The science of measurement is called metrology and it sets out the requirements for measurement systems including those in laboratory medicine.  Amongst these is the requirement for metrological traceability.  Put simply, this is the linking of a measurement result from a patient sample through an unbroken chain of calibrations to a commonly accepted international reference.

This is a prerequisite to being able to link measurement results to a common reference when using different types of measurement equipment in different locations over time.  The implications of all this are far-reaching.  Measurement systems with full metrological traceability will enable the use of international reference ranges and the harmonisation of decision values.  This will have very important benefits for patient care, the management of long-term conditions, the detection and control of disease, ongoing medical research and the control of healthcare costs.

An important driver for metrological traceability emerged in December 1998 with the publication of the European Directive 98/79/EC on In-vitro Diagnostic Devices, which incorporated the requirement for metrological traceability into regulation.

4.               What are the HSE requirements for suppliers of HbA1c analysers?
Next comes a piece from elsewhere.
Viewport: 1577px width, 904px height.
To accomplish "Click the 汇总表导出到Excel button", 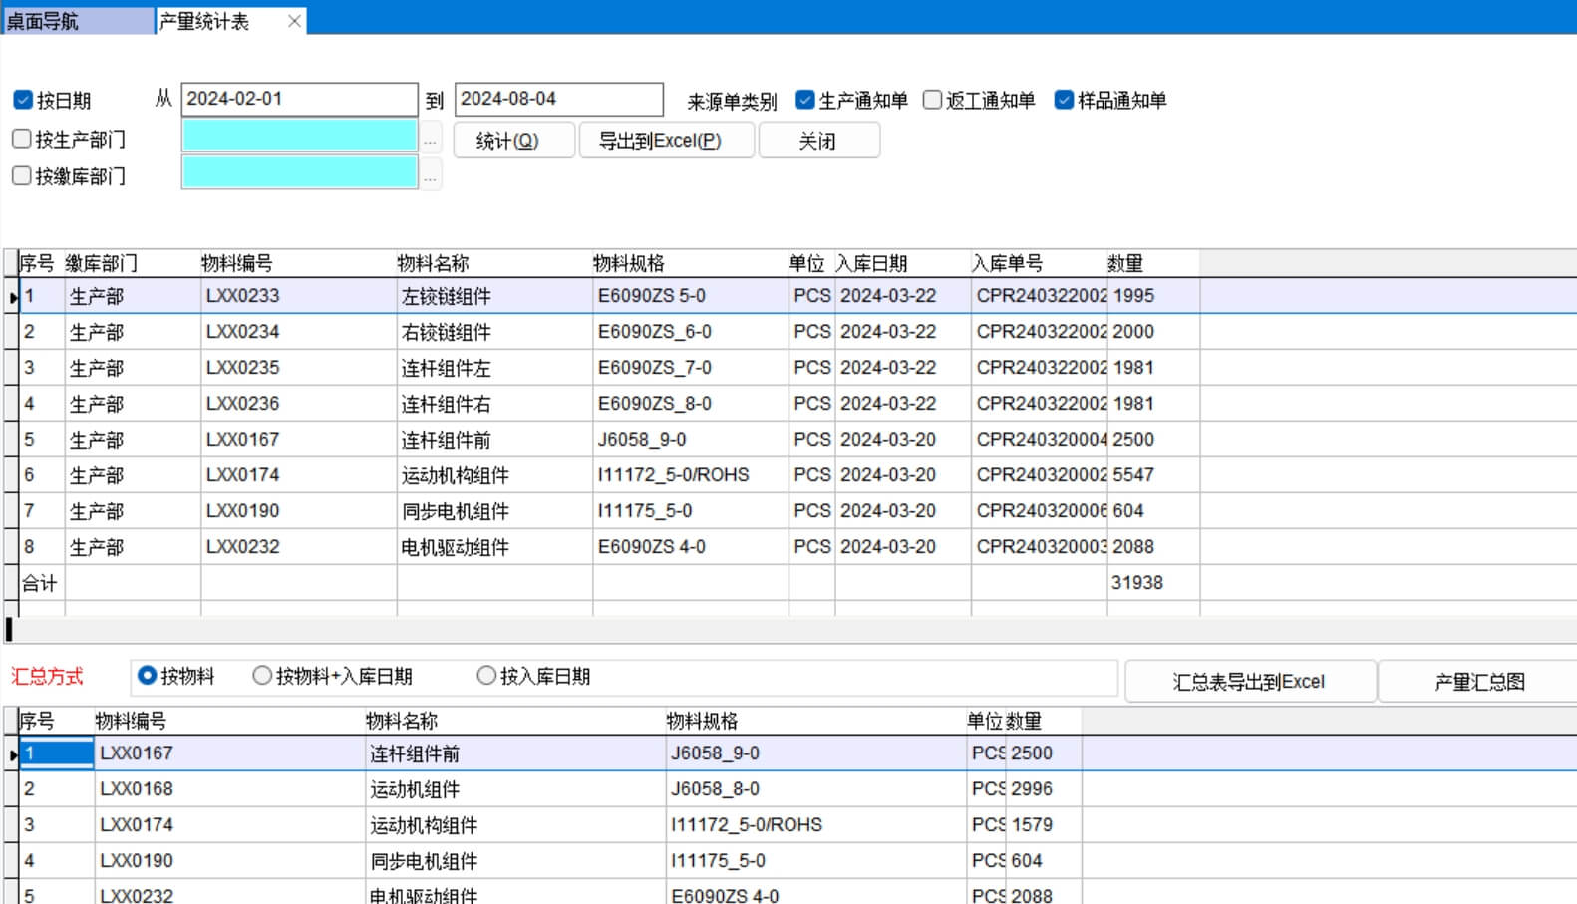I will [x=1249, y=682].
All HbA1c analysis in Ireland shall be fully metrologically traceable to the IFCC standard.  Patient reports shall show the primary result as IFCC (mmol/mol).  There will be a transitional phase of “dual reporting”, where the report shall also display a secondary DCCT result (%), derived from the primary results using the IFCC-DCCT/NGSP master equation.

To support this, the HSE require from each supplier a certificate of traceability to the IFCC Reference System, issued by one of the IFCC Reference Laboratories.
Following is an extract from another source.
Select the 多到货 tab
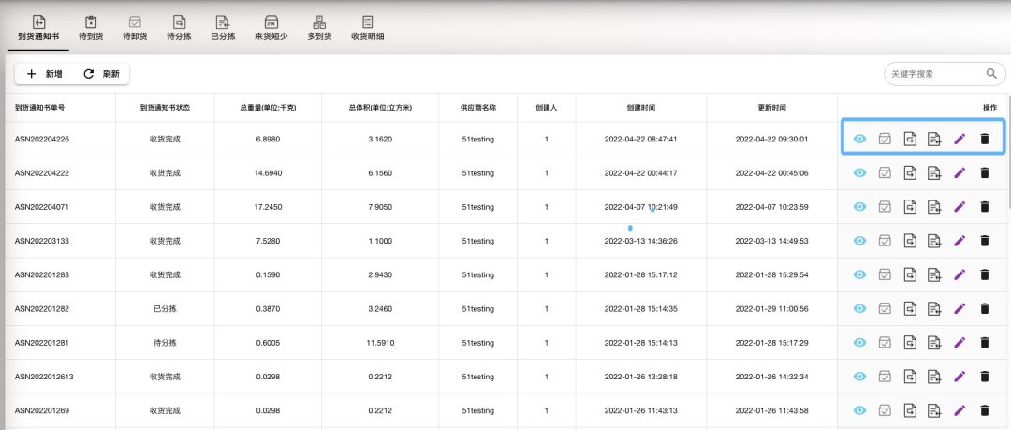 coord(319,27)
5.               If I wish to supply a new analyser or reagents for HbA1c analysis into Ireland, should I advise the HSE?

Yes, it is vital that the HSE is aware of all laboratory analysers and POCT meters providing HbA1c results in the country, to ensure that all meet the requirements of the Consensus Agreement.

6.              What is the Master Equation?

The term Master Equation is used to describe the mathematical relationship between IFCC results and the various traditional units, and vice-versa.  The most commonly used in Ireland is the IFCC-DCCT/NGSP Master Equation, used to derive the secondary DCCT value from the primary IFCC result:

HbA1c DCCT (%) = (0.09148 x HbA1c IFCC (mmol/mol)) + 2.152

7.              What are the important scientific papers on this subject?

A listing of the important scientific papers on this subject will be available on this website in early March.